Voglio guardare li bicchiere mezzo pieno perché sono una persona ottimista. Rispetto ad allora si sono fatti dei passi in avanti, soprattutto per quanto riguarda l’efficienza della burocrazia, anche grazie alla digitalizzazione dei sistemi informatici. Sotto questo punto di vista, sono di recente rimasta stupita dal grande passo in avanti fatto dall’INPS, un carrozzone che finalmente sembra perfettamente oliato e funzionante. Tuttavia, ancora tanto c’è da fare. Sicuramente in Italia abbiamo una buona legislazione che è già un ottimo punto di partenza. Il problema vero è che questa spesso resta lettera morta o, almeno, così capita in alcuni posti. Esistono anche province virtuose nel nostro Belpaese in cui la lettera della legge sembra diventare realtà concreta.
Mi fai un esempio di contenuti legislativi che meriterebbero più attenzione e applicazione?
Un esempio che mi viene è quello della costruzione del c.d. “Progetto di vita”, un progetto appunto che dovrebbe partire dai primissimi anni del bambino per poi accompagnarlo sino al momento del suo inserimento lavorativo per renderlo preparato al mondo del lavoro. Questo Progetto di vita dovrebbe essere costruito di concerto tra quattro attori: famiglia, Asl, Servizi Sociali, Comune. Se fosse attuato sul serio, si potrebbe garantire effettivamente al giovane disabile l’accesso al mondo del lavoro, diversamente diventa un contenitore vuoto e fondamentalmente inutile.
Ci vuole un cambio di prospettiva praticamente.
Esatto, il soggetto fragile non deve essere più considerato il destinatario finale dei servizi sociali ma come attore del processo, penso sia questa la strada per non parlare più di inclusione ma viverla.
Un’ultima domanda: mi parli di vivere l’inclusione. C’è uno spazio che conosco abbastanza bene, quello della letteratura, dove a me sembra che questo che tu auspichi, sia già realtà. Mi riferisco a scrittori, le cui doti sono riconosciute a livello internazionale e la cui disabilità al contrario semplicemente non rileva. Tra questi, mi viene in mente Naoise Dolan, presente proprio oggi anche lei al Salerno Letteratura Festival e in gara per il Salerno Libro d’Europa. Ne conosci altri? Magari potremmo farne un gruppo di lettura.

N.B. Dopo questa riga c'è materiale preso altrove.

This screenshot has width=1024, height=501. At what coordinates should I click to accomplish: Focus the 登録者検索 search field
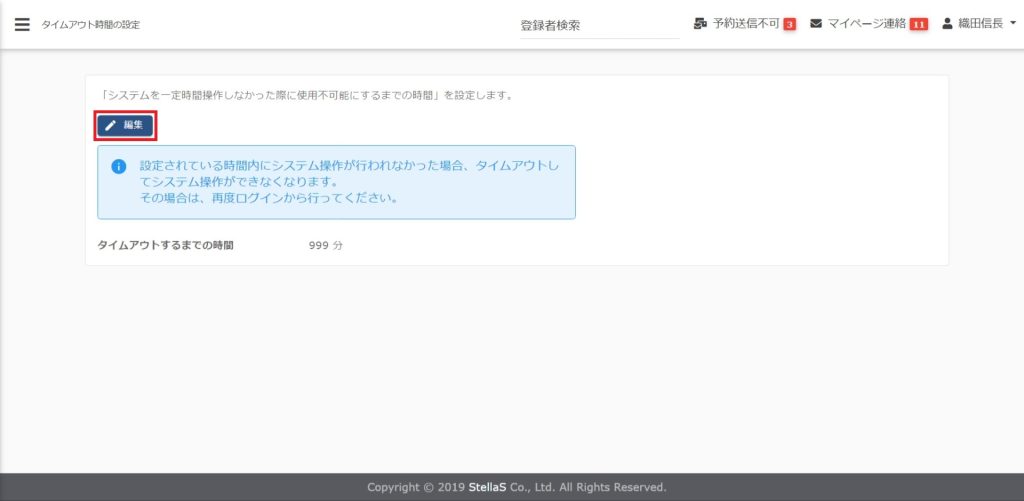(598, 25)
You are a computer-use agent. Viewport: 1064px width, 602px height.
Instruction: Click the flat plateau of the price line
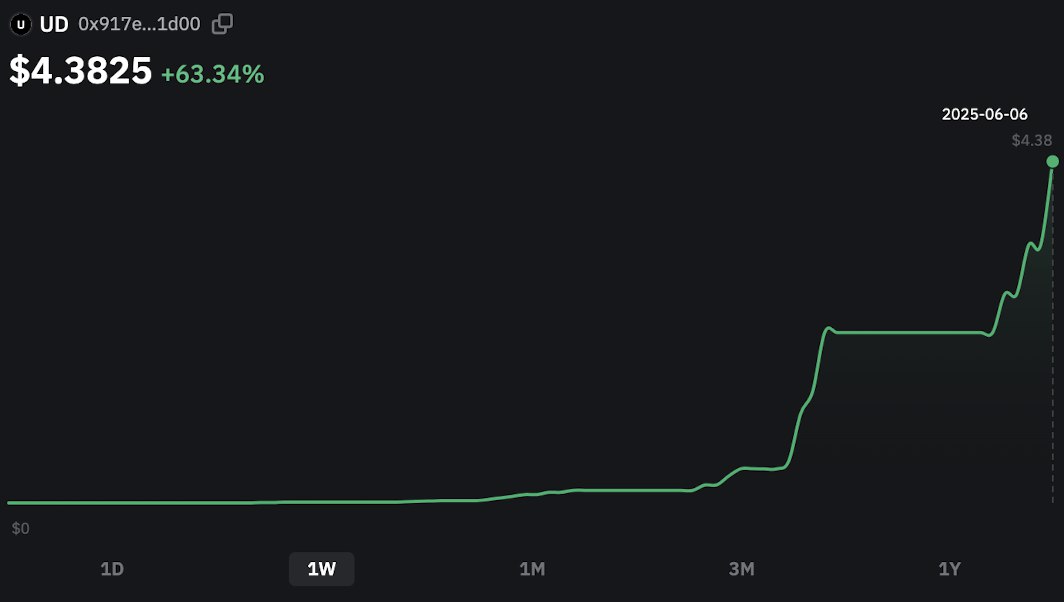(x=909, y=333)
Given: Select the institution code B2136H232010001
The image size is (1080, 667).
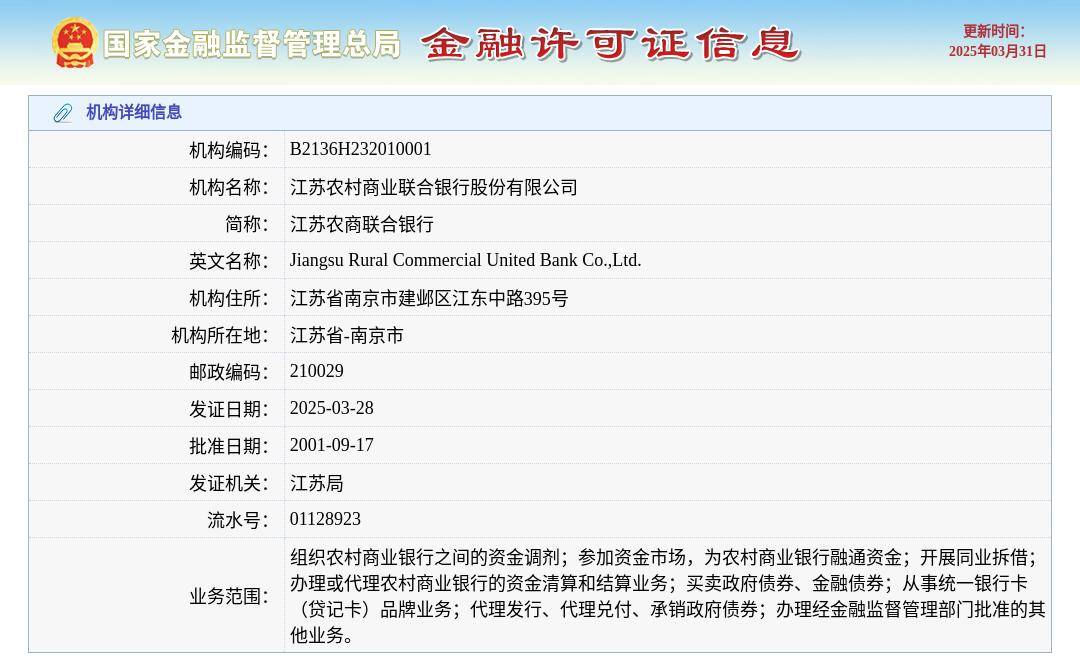Looking at the screenshot, I should click(x=360, y=148).
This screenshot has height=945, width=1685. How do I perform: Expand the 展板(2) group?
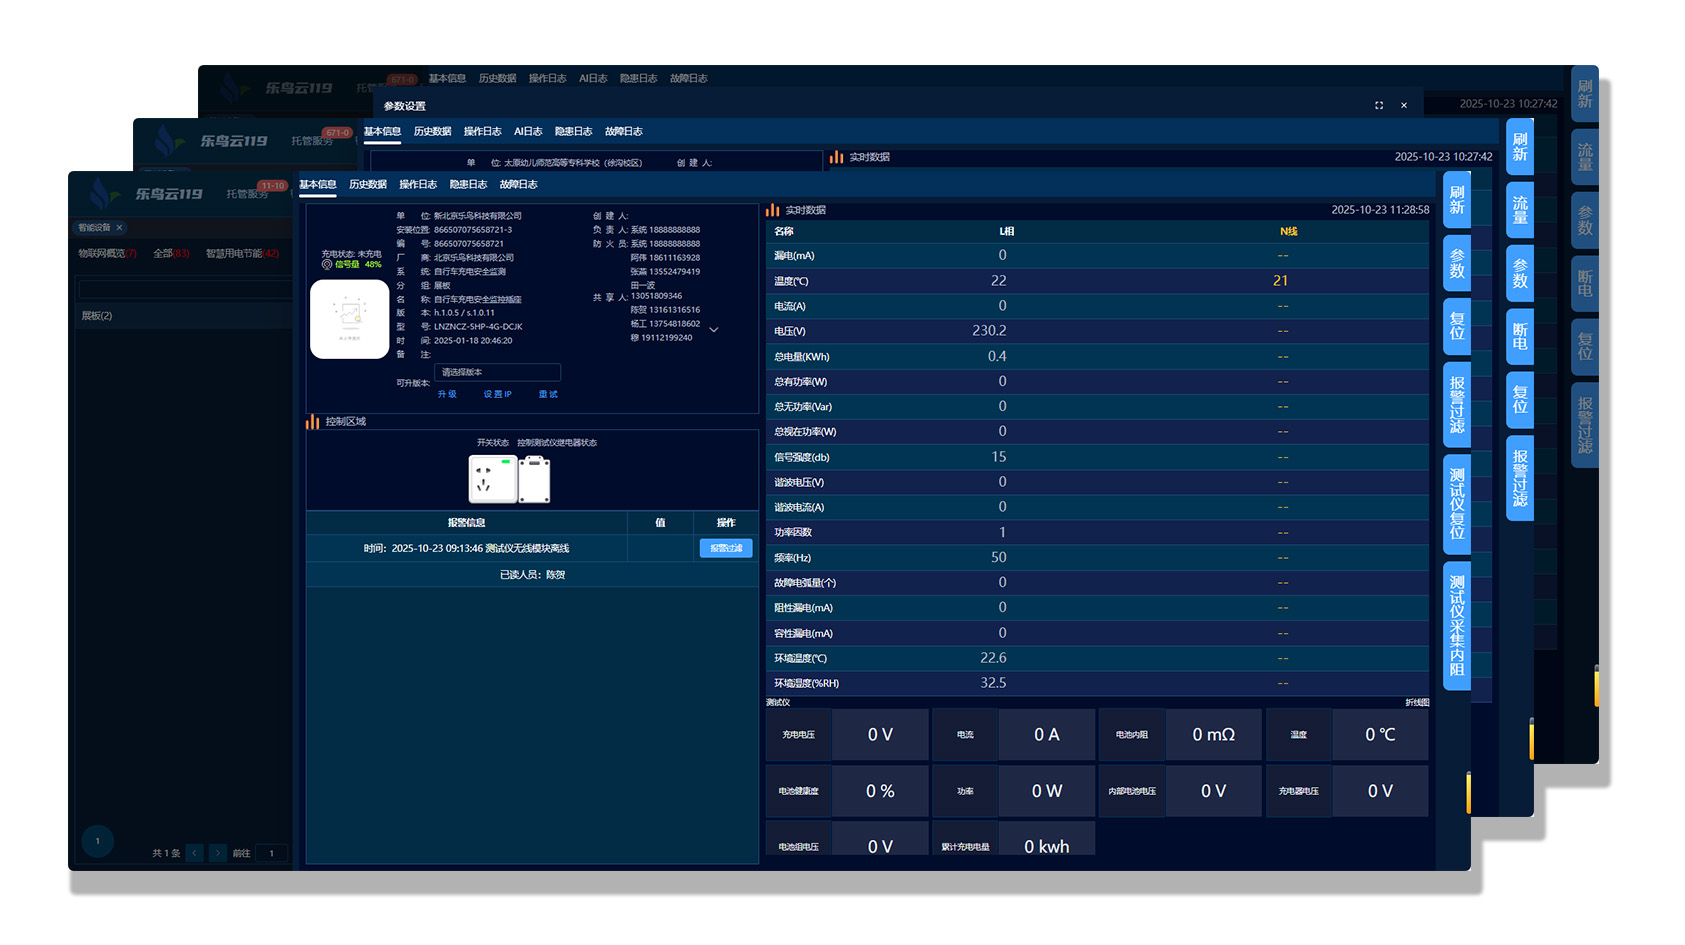(97, 316)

Ti lascio con qualche idea di lettura: “A disabilandia si tromba” di Marina Cuollo, “Parole tra le ciglia” di Lola D’Arienzo, “Giù per la salita. La vita raccontata da uomini e donne con Sindrome di Down” di Carlo Scataglini e Martina Fuga, “Faccio grandi salti” di Iacopo Melio. Io per il gruppo di lettura ci sono.